Mar 25 '25 05:03 ShiroYasha18

@ShiroYasha18 I just went through this issue and understood what this is about and how it can be fixed (using the steps by @dolfim-ibm). The reason @touma-I assigned it to me is just to follow-up with you and when you have submitted a PR, review your PR. When do you think you will be able to submit a PR?

Apr 01 '25 22:04 shahrokhDaijavad

Hi @dolfim-ibm, @shahrokhDaijavad,

I wanted to provide a quick update on this issue. First, my apologies for the delayed follow-up—I’ve been working through the implementation details and testing SmolDocling locally to ensure a smooth integration. As I’m relatively new to the codebase, I’ve been taking time to thoroughly understand the workflow (especially referencing PR #1199 ) to avoid missteps.
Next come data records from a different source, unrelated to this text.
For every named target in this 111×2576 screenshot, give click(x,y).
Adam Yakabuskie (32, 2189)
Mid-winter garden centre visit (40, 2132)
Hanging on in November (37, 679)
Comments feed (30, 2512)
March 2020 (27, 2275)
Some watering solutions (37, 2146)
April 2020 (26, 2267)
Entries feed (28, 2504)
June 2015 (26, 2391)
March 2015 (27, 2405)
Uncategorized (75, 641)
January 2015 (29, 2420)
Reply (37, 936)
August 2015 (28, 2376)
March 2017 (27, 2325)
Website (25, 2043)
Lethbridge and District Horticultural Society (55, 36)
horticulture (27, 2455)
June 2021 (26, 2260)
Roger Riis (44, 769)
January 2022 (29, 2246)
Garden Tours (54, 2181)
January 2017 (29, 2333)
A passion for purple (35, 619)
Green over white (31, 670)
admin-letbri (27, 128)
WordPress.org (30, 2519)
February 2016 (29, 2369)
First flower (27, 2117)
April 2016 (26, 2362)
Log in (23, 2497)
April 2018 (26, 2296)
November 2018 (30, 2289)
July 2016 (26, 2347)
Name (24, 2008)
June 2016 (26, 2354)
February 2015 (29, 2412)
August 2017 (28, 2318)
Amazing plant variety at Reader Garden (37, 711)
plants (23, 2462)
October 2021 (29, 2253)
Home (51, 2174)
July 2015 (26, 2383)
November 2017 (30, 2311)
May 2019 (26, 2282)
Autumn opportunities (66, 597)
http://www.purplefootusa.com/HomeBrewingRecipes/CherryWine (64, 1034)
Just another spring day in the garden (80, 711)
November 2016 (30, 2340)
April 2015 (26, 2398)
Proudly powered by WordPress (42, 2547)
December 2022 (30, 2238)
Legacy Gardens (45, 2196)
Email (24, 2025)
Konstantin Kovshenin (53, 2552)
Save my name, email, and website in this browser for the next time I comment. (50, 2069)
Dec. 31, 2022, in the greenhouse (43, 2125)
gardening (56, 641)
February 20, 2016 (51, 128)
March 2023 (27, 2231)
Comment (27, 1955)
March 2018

That said, I’m treating this as high priority and will submit a PR by next Wednesday (9/04/2025) at the latest. If there are any specific considerations or potential roadblocks I should be aware of, please let me know! I’ll also share incremental updates if that helps.
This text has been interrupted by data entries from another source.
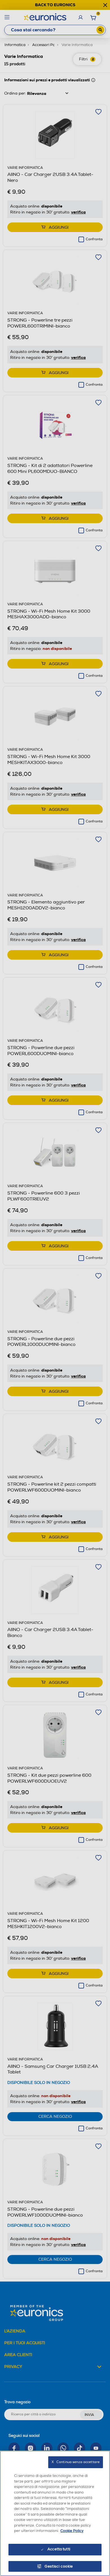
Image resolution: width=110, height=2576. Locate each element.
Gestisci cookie (59, 2566)
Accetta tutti (58, 2549)
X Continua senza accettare (76, 2462)
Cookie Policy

Thank you for your patience—I’m committed to seeing this through and will make sure it’s done right.

Apr 02 '25 07:04 ShiroYasha18

Thanks, @ShiroYasha18. Sounds good. What is PR #1199 that you are referring to? You must mean a different PR.

Apr 02 '25 14:04 shahrokhDaijavad

The one @dolfim-ibm gave me to look into https://github.com/docling-project/docling/pull/1199/files#diff-bab084dbf6f5d7e3159fc059293894cf3cf58bf0fa70bd154382e03d9ba0184b

my apologies for confusion its from docling repo

Apr 02 '25 15:04 ShiroYasha18

Thanks for the clarification, @ShiroYasha18 !

Apr 02 '25 16:04 shahrokhDaijavad

@shahrokhDaijavad can you please help me with this?

@dolfim-ibm quick updates: so I read the code in both the repos and saw the PR you mentioned. I get that as the SmolDocling is already integrated in docling and also pdf2parquet of the dpk uses docling directly without having a copy folder in this repo. So technically with your steps, if I upgrade the version of the docling the support for SmolDocling gets unlocked . Now once this is done from what I understand is there is no file pipeline_options as docling is getting refrenced directly . The PR was merged so I am assuming the pipeline options got updated . so I can import those pipeline options for SmolDocling in this pdf2parquet code. What I am stuck with is once I import the pipeline_options here how will it actually be used ? I have understood upto the point I import the pipeline options here but then how to actually use those pipeline options ? I can also see that the code in pipeline_options also contains the function to call the SmolDocling but how to use that in pdf2parquet code?

Apr 04 '25 20:04 ShiroYasha18

Hi, @ShiroYasha18. Sorry that I haven't responded so far. Now that pdf2parquet => docling2parquet transition has completed, can you please experiment with the do_ocr parameter set to true on your example file and see what result you get?

Apr 28 '25 22:04 shahrokhDaijavad

Sorry, @ShiroYasha18. I had not seen PR #1235 !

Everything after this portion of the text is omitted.